__Task requirements__
Give all the data again exactly.

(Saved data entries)
*** Begin section ***

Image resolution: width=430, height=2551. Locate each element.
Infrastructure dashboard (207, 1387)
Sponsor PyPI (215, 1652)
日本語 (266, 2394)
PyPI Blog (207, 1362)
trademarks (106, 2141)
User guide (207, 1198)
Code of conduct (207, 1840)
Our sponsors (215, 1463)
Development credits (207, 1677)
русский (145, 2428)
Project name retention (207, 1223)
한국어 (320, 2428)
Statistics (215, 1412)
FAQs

*** End section ***

__Reply to the exercise__
Image resolution: width=430, height=2551. Locate each element.
Infrastructure dashboard (207, 1387)
Sponsor PyPI (215, 1652)
日本語 (266, 2394)
PyPI Blog (207, 1362)
trademarks (106, 2141)
User guide (207, 1198)
Code of conduct (207, 1840)
Our sponsors (215, 1463)
Development credits (207, 1677)
русский (145, 2428)
Project name retention (207, 1223)
한국어 (320, 2428)
Statistics (215, 1412)
FAQs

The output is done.